Luto blanco
Pilar Ramos Pleguezuelos

Tenía solo cinco años, pero he reconstruido el día de la muerte de mi hermana. Hubiera querido ser mayor, muy mayor, tan mayor como las hijas de mi tata, para llorar aquel día con mi madre. Pero era lo suficientemente pequeña para que se me apartase intencionadamente del dolor que inundó la casa. Mi madre, estaba lejos, inalcanzable, su rostro reflejaba la mayor angustia que nadie pudiera sentir ni describir. Se quedó sin palabras, sin gestos, sin besos ni abrazos: ni para mí, ni para el resto de la humanidad que, errante, pasó por su vida a partir de ese momento.

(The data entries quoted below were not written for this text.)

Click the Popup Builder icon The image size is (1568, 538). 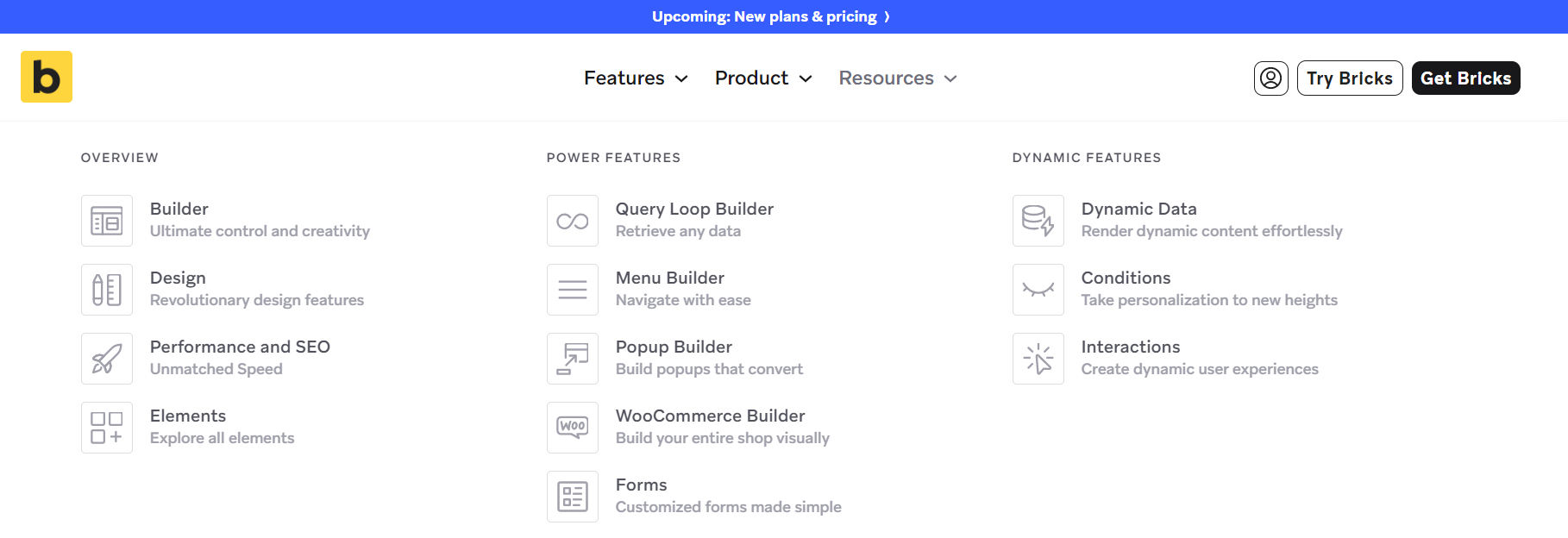click(x=573, y=359)
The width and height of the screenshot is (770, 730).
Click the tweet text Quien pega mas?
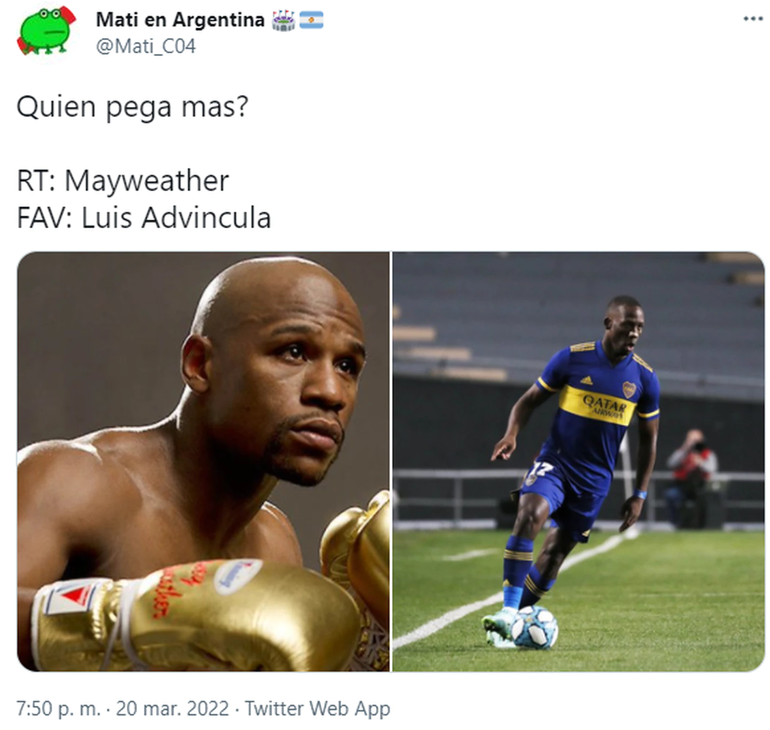pos(133,107)
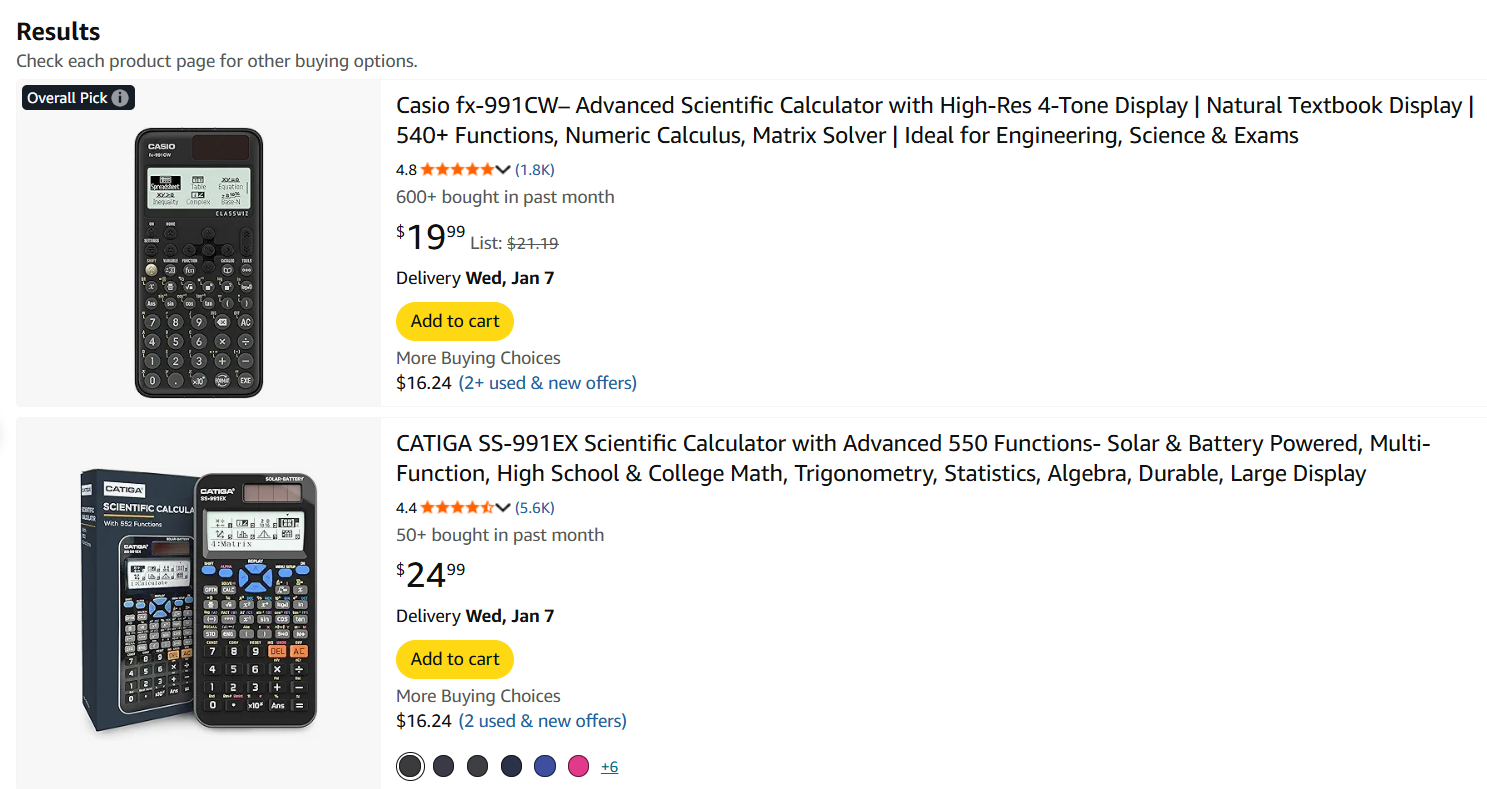Viewport: 1487px width, 789px height.
Task: Click the Casio fx-991CW star rating icons
Action: click(457, 169)
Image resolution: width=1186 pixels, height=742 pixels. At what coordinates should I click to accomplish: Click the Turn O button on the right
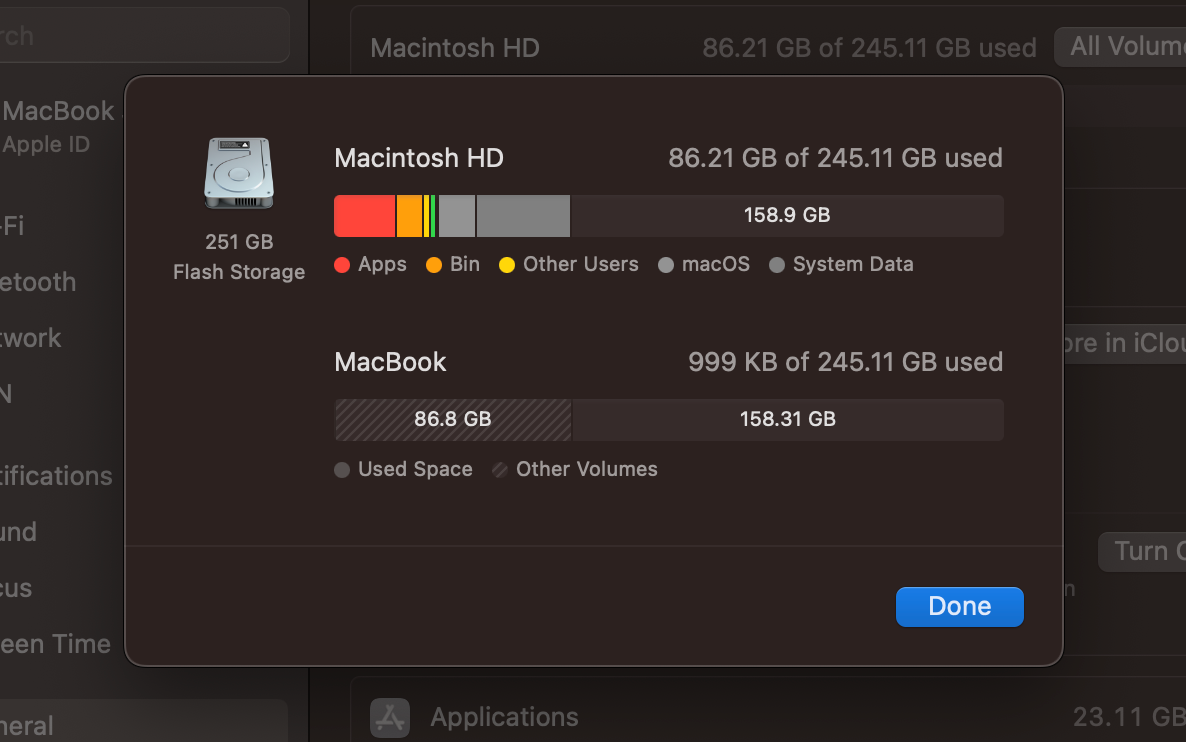click(1144, 551)
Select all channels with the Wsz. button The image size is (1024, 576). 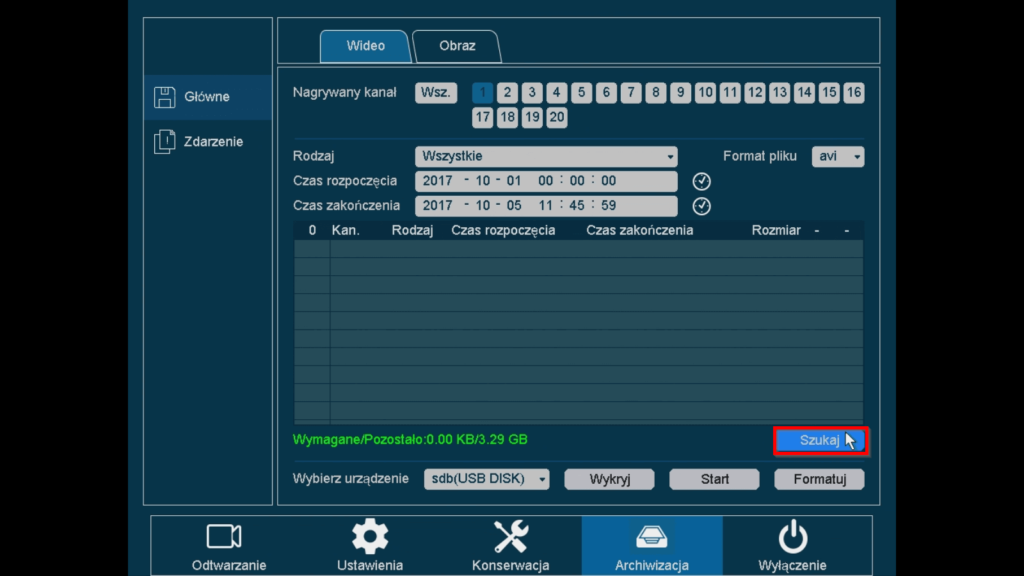click(x=434, y=92)
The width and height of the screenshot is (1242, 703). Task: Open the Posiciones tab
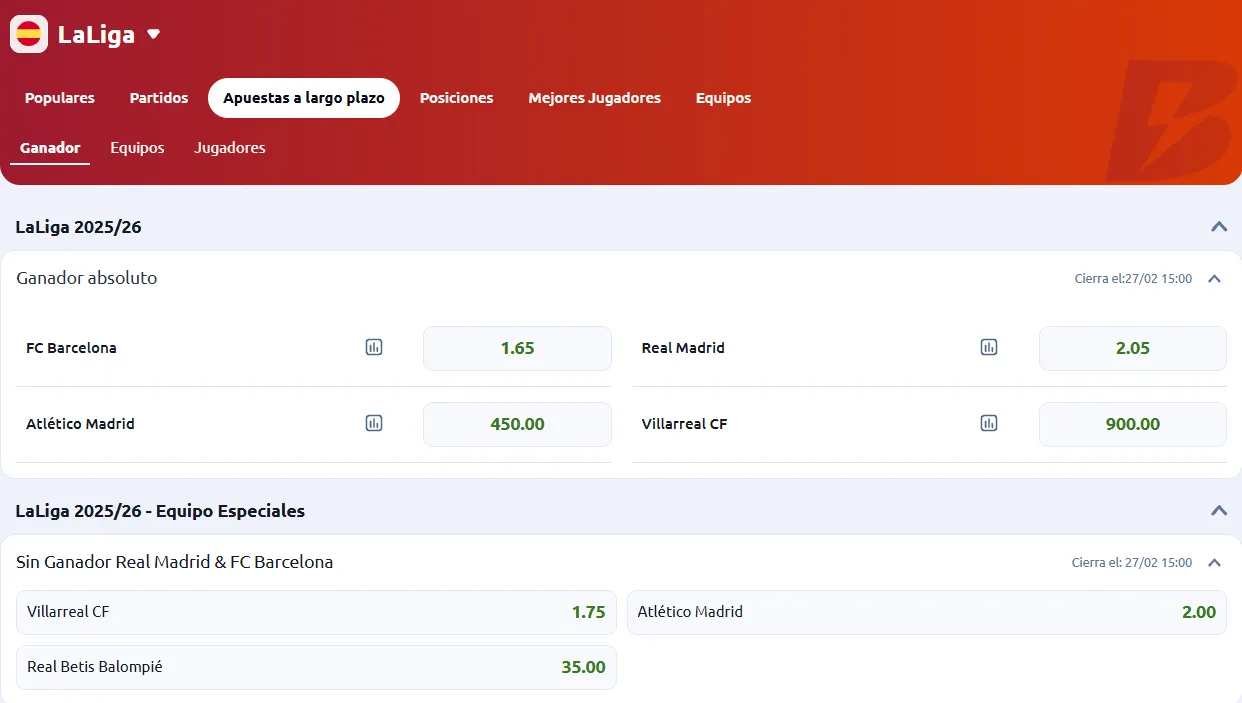(x=456, y=98)
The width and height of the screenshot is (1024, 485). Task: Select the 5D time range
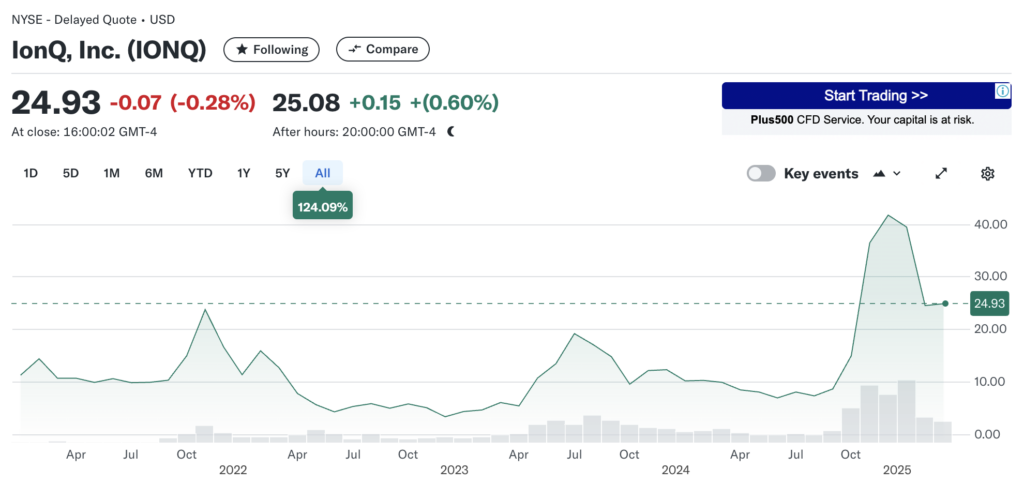[71, 173]
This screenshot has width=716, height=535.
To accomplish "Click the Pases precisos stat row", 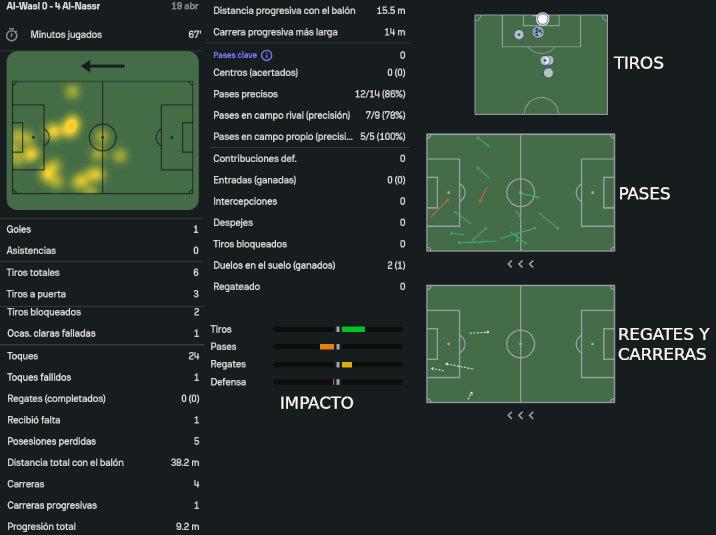I will coord(309,94).
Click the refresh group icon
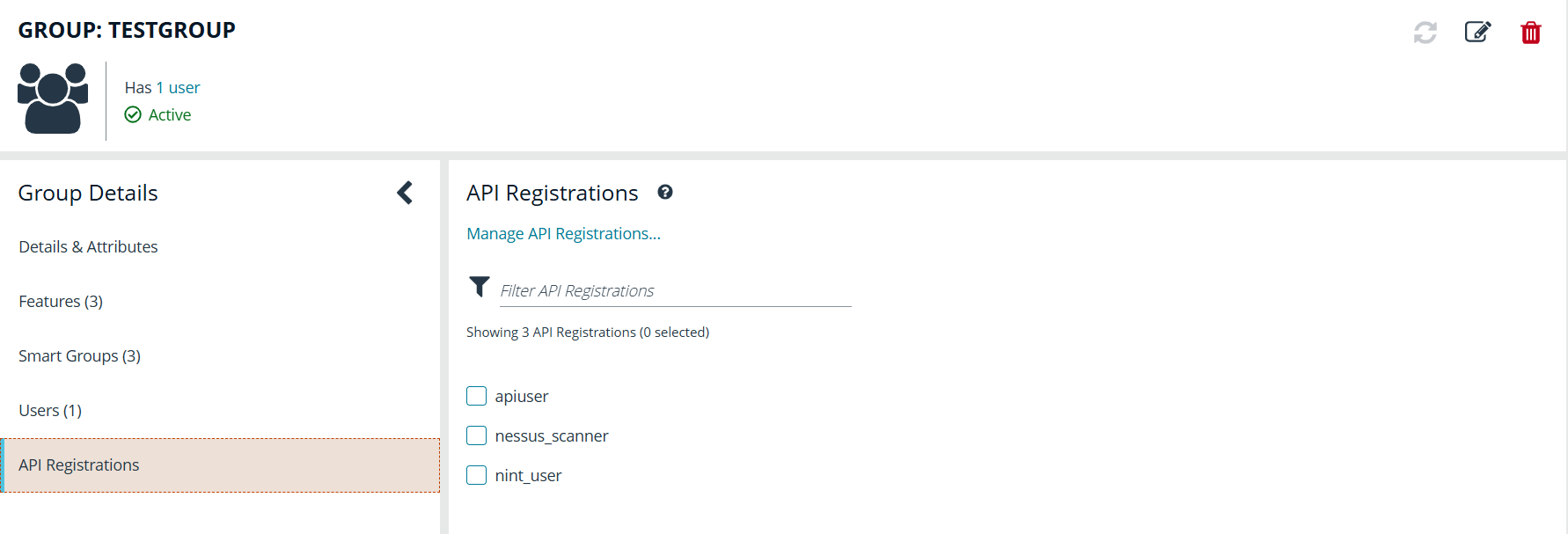 pyautogui.click(x=1425, y=33)
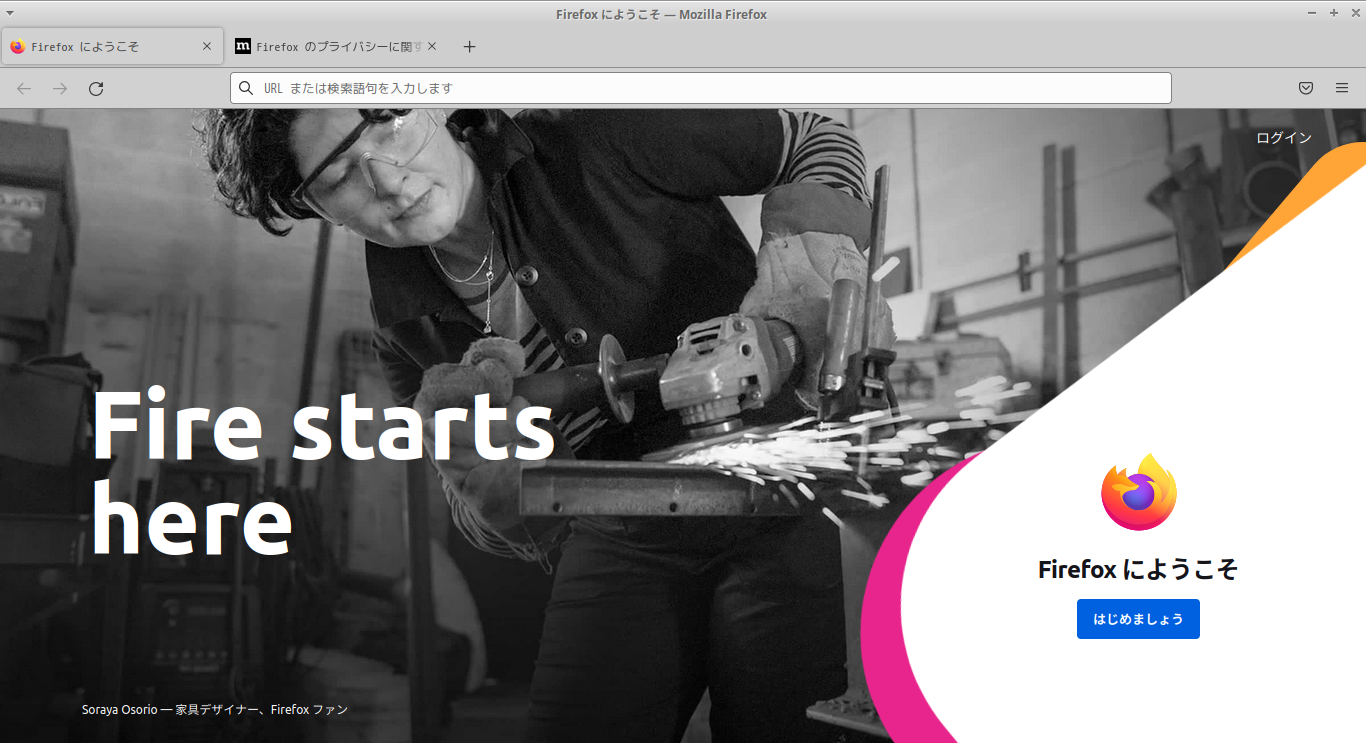The width and height of the screenshot is (1366, 743).
Task: Click the はじめましょう button
Action: coord(1138,619)
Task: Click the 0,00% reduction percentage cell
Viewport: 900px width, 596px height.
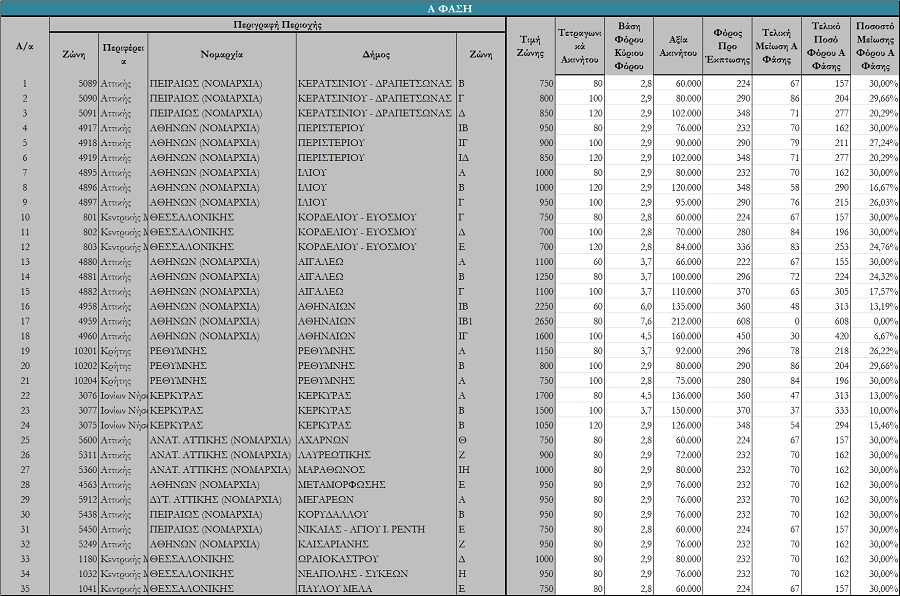Action: click(875, 322)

Los lutos son negros, negros de ira, de rabia, de dolor, de ausencia, pero el luto por mi hermana es blanco. No hay un recuerdo de una risa de ella, ni de un llanto. Solo el de su carita pálida intentando respirar, durante las doce horas siguientes al parto, suspirando por la vida, que no quiso abrirse para ella. El blanco es el color ausente y eso trajo mi hermana a la casa: pura pena.

Mi madre agonizó con ella, aquella noche de domingo.

El luto de mi casa se cubrió de ausencia blanca. Los besos y los abrazos de mi madre se ataron a su pecho como un collar de perlas, y nunca más salieron de ahí. No hubo caricias, ni cariños desde entonces. Mi padre, mis hermanos y yo vagábamos para ella como sombras por la casa. Sombras atendidas, eso sí. Ella se ocupaba de las tareas, la mesa estaba puesta siempre en hora, las ropas planchadas; pero no había ni conversación, ni gesto en su mirada. Nunca la vi llorar, solo la vi pensar.

Al principio tendría un recuerdo claro de los acontecimientos del día, aquel que las hijas de mi tata referían una y otra vez a hurtadillas, cuando estábamos a solas con ellas. Con el tiempo me hice una idea, no sé si real o no, de lo que podría haber sufrido mi madre aquel día.  Se puso de parto, todo fue bien, pero la criatura no colaboraba. Ya dilatada, y sin haber roto la bolsa, la comadrona le pidió que se pusiera en pie. Al incorporarse las aguas cayeron al suelo de barro y lo impregnaron todo y, al primer gesto de mi madre, aún en pie,  la pequeña asomó la cabeza. Llevaba parte del cordón anudado al cuello y al quitar el enredo solo le quedó un suspiro de vida.  Luchó por quedarse, pero se fue.

Yo la inventé, la llamé Suspiro, le hablaba, le rezaba y le contaba mis cosas. Me pasé la infancia contando a una muerta mi vida; porque mi madre, esa sí que estaba muerta, jamás me escuchó.  Las tardes en las que la faena de la casa mermaba, se sentaba en una butaca de la sala y acariciaba el trozo de tela blanco que había bordado para el gorro de cristianar de Suspiro. No quería que mi padre la tocara y las palabras que pronunciaba eran las mínimas. Se negaba la vida que sentía, que no había sido capaz de dar a la niña. A la par nos negaba a nosotros la existencia. Mi hermana al morir se los llevó a los dos. Mi padre, con mi madre ausente, se enterró en vida en su triste trabajo de oficina. Siempre quise ser mayor para haber ayudado a mis padres a llorar por mi hermana y ahora que ellos ya no están, es tarde. No los echo de menos en absoluto, porque se fueron con Suspiro. No sé si serán para ella los padres que no tuvimos los demás, espero poder preguntárselo algún día.